The cotton did not disappear. The infrastructure did.
When a gin closes, growers haul farther. Diesel costs increase. Turnaround time lengthens. Seasonal jobs vanish. Local payroll shrinks. Equipment purchases are delayed. Service businesses feel the slowdown. County tax bases soften.
This is what a farm recession looks like on Main Street.
From a national perspective, aggregate farm income numbers may not signal a crisis. Land values in many areas remain firm. Government support programs cushion some of the financial strain. But balance sheets and cash flow are not the same thing.

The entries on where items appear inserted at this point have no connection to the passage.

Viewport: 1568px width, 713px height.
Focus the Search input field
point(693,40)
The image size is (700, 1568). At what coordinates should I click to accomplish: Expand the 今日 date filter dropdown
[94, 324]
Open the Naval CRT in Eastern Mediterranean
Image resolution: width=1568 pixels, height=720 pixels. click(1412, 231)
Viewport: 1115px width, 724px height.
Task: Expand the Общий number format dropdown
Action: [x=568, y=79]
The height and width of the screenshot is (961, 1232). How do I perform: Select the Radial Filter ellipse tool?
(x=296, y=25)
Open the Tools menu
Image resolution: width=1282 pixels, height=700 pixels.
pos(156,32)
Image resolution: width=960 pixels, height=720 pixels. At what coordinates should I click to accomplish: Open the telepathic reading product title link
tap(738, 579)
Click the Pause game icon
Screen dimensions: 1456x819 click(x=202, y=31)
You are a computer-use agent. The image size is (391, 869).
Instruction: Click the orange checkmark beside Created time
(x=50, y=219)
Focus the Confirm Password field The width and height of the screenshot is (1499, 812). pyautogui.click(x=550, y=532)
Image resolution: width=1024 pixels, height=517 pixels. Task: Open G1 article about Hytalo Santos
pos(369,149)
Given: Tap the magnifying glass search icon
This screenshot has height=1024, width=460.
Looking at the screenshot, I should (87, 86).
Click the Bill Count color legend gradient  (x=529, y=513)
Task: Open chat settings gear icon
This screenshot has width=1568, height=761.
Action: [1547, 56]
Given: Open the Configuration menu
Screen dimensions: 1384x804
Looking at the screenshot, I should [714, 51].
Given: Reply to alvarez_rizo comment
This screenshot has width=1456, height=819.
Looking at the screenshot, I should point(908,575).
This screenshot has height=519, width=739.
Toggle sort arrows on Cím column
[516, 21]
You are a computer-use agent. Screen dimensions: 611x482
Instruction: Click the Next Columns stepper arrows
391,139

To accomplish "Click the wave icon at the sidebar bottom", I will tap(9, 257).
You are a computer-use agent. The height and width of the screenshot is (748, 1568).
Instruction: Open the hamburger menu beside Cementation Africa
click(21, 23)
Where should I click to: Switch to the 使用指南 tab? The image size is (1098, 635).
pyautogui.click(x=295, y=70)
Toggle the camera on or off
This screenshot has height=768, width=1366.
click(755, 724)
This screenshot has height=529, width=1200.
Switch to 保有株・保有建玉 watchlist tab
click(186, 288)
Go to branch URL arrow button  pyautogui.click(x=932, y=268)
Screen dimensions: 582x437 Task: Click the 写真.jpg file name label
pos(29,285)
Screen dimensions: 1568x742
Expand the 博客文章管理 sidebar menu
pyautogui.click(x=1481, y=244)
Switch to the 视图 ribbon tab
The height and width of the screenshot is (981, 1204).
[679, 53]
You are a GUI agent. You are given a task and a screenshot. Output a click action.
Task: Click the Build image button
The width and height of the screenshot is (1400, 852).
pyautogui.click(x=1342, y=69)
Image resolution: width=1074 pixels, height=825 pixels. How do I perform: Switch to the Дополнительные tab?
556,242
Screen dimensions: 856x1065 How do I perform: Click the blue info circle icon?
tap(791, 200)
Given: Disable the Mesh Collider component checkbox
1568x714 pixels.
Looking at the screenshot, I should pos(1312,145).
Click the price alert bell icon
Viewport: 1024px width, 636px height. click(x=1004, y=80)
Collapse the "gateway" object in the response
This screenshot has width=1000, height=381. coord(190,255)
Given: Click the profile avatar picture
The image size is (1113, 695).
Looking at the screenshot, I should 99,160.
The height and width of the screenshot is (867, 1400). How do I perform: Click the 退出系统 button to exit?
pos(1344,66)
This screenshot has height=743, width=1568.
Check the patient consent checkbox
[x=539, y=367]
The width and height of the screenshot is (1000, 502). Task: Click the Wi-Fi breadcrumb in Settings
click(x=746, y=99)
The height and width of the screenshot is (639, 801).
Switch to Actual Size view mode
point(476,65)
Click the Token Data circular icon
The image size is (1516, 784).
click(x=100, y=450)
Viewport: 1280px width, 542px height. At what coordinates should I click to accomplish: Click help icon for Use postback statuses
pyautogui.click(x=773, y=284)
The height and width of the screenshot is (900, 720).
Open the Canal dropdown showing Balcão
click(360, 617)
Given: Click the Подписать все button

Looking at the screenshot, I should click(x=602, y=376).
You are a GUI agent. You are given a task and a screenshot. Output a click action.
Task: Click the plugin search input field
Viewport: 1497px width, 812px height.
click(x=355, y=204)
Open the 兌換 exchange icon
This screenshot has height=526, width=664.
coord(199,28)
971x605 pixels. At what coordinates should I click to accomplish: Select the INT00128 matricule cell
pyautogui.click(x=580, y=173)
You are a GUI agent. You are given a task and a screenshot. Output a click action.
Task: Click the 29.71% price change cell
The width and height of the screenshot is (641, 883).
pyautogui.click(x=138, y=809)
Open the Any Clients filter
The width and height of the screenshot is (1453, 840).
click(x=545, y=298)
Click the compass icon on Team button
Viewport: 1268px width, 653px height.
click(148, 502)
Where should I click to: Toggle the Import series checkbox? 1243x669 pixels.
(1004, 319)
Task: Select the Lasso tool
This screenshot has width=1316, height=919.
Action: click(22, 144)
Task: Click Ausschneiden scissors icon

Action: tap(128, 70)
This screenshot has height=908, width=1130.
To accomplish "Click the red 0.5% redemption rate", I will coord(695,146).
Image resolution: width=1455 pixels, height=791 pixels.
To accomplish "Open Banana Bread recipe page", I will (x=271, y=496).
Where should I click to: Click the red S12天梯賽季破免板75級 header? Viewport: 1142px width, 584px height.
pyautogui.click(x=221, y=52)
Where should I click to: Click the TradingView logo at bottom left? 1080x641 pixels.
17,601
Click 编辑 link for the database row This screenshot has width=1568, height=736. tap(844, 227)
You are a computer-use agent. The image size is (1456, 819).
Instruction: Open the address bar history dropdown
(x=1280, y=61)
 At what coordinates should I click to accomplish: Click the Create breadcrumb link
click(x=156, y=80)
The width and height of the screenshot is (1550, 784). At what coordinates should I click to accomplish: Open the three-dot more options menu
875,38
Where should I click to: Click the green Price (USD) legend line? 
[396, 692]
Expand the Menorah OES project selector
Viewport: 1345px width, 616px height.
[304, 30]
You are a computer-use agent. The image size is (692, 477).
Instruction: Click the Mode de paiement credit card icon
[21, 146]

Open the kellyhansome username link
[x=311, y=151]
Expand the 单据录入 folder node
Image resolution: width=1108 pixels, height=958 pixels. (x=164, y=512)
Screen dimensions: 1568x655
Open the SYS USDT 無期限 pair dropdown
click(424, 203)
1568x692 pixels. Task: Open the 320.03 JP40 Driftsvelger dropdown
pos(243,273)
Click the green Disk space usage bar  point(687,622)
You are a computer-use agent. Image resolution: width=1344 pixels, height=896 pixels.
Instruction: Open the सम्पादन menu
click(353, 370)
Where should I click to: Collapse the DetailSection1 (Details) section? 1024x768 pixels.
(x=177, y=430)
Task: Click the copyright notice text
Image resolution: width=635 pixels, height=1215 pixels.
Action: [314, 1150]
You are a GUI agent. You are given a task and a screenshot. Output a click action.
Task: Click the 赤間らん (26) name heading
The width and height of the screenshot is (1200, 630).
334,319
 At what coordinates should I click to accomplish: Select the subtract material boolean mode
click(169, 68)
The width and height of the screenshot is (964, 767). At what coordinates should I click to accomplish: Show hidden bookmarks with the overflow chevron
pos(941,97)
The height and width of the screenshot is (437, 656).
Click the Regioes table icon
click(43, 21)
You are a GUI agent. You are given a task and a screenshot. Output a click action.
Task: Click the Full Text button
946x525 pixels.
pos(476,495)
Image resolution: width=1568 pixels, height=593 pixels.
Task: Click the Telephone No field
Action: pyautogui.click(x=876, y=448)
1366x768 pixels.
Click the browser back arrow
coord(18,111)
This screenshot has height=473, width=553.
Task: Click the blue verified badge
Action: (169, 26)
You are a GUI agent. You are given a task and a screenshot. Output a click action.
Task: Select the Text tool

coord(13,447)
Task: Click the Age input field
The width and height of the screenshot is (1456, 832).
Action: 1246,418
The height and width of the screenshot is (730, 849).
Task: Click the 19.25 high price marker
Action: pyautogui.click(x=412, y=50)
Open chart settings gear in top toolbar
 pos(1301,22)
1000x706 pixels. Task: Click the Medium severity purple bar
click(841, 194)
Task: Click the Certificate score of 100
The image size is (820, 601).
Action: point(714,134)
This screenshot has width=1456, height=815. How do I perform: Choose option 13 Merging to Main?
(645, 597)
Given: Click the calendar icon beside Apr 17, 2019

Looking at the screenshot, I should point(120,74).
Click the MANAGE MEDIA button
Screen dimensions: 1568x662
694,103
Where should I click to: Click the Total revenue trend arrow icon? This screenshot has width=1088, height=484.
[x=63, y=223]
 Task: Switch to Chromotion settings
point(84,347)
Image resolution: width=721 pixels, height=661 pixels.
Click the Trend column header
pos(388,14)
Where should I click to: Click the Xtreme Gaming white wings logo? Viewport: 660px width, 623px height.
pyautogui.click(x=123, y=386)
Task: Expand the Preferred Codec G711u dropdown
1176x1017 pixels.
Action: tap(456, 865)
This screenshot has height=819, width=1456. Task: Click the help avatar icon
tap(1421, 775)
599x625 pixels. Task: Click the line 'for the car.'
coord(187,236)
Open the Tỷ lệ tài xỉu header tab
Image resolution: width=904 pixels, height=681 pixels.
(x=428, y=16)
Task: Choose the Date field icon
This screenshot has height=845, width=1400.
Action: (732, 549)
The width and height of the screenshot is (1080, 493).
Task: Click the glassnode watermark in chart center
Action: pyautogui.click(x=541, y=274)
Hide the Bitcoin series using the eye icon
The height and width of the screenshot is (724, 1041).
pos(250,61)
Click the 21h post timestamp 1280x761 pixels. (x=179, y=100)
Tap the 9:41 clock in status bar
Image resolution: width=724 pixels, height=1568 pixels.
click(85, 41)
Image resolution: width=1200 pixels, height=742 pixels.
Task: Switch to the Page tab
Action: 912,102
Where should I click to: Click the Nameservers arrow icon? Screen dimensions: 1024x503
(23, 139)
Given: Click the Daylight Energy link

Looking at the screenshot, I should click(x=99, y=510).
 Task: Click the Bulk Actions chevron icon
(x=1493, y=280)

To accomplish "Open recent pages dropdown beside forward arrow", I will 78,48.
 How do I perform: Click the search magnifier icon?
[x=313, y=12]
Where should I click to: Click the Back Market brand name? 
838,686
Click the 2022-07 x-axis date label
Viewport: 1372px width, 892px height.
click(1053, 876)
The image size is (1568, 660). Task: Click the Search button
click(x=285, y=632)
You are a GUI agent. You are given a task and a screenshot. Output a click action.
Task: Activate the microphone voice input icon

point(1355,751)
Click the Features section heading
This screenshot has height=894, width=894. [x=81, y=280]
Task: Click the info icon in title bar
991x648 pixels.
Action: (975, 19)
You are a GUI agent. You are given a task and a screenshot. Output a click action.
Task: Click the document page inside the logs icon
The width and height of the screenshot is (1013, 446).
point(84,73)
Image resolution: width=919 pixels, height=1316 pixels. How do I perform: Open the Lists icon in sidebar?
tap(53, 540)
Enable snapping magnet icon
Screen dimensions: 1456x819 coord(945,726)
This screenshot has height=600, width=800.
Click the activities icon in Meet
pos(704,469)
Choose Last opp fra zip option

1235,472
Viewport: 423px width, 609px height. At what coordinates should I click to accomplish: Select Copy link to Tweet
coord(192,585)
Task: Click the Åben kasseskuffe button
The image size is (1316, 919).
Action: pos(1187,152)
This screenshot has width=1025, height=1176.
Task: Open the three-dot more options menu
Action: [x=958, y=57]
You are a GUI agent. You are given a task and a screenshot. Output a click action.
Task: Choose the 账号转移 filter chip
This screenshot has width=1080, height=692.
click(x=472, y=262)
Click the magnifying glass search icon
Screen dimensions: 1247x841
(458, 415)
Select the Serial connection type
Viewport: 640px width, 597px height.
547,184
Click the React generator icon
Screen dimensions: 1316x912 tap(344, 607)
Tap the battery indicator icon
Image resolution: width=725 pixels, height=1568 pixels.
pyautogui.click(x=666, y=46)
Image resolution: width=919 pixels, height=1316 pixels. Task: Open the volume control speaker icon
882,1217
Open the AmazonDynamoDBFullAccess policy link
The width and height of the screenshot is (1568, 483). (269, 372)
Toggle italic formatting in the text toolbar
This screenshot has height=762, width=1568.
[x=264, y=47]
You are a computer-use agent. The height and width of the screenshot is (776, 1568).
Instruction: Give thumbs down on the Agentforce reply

A producer can have equity in land and still struggle with operating losses. A county can report stable acreage and still lose critical infrastructure. Once a gin closes or a dealership consolidates, reopening is not automatic when prices recover. Skilled labor disperses. Facilities age. Capital requirements grow.
The stress is gradual, not dramatic. It appears as mergers instead of bankruptcies. As “did not open this season” instead of liquidation. As consolidation rather than collapse.
Cotton remains central to the Texas economy. Markets will cycle. Rain will eventually return. But rural infrastructure tends to thin faster than it rebuilds.
For communities that depend on agriculture as their primary economic engine, the recession is not defined by headlines on Wall Street. It is defined by the quiet disappearance of the businesses that once processed, serviced, and supported the crop.
And when those links in the chain weaken, recovery takes more than a better price — it takes rebuilding the backbone of the local economy.